Segment Start: DATA RECORDS

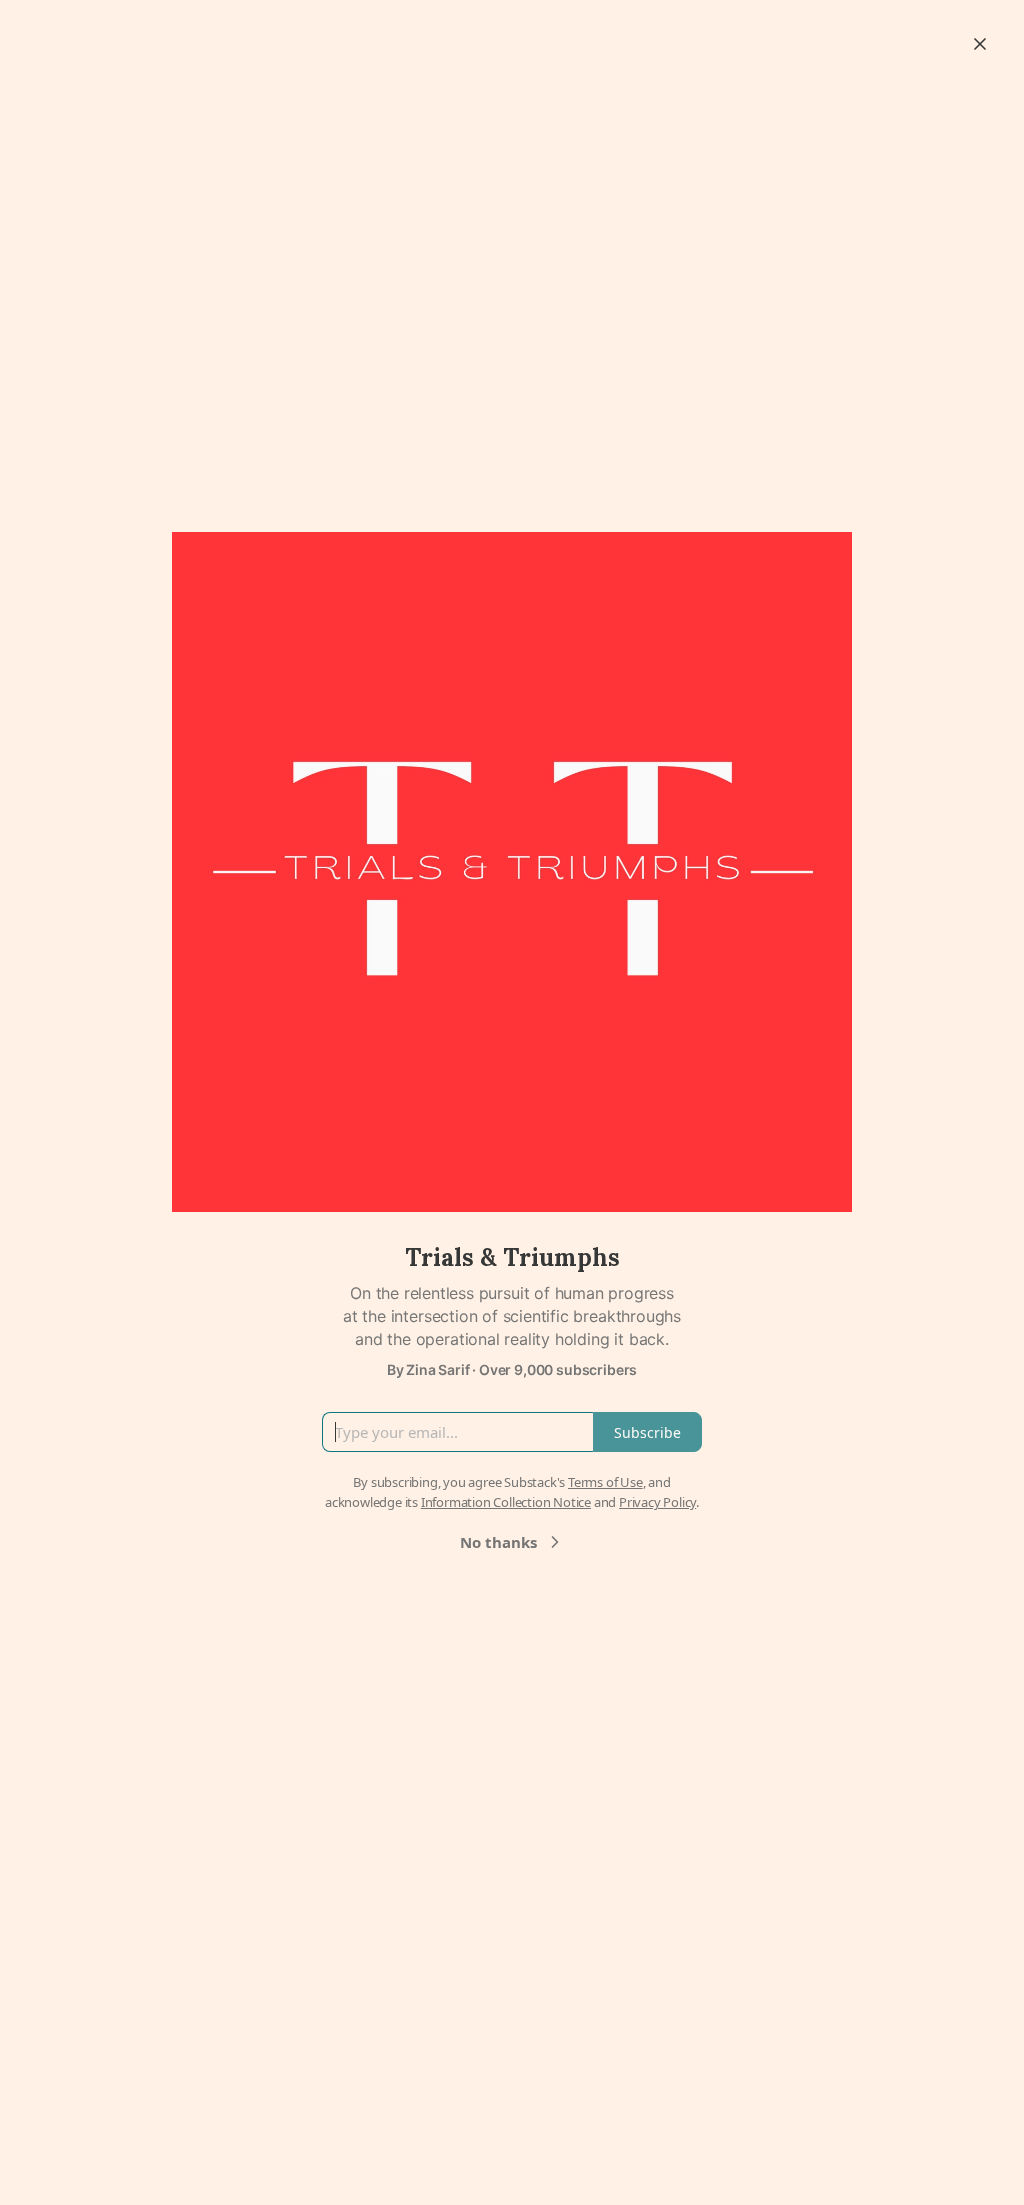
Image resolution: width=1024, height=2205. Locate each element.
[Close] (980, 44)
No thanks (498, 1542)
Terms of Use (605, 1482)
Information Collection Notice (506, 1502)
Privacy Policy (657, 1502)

Segment End: DATA RECORDS

§ WHAT IS BEING ASKED:
Print every entry exactly; omit the pictures.

§ ANSWER TO THE EXERCISE:
Image resolution: width=1024, height=2205. Locate each element.
[Close] (980, 44)
No thanks (498, 1542)
Terms of Use (605, 1482)
Information Collection Notice (506, 1502)
Privacy Policy (657, 1502)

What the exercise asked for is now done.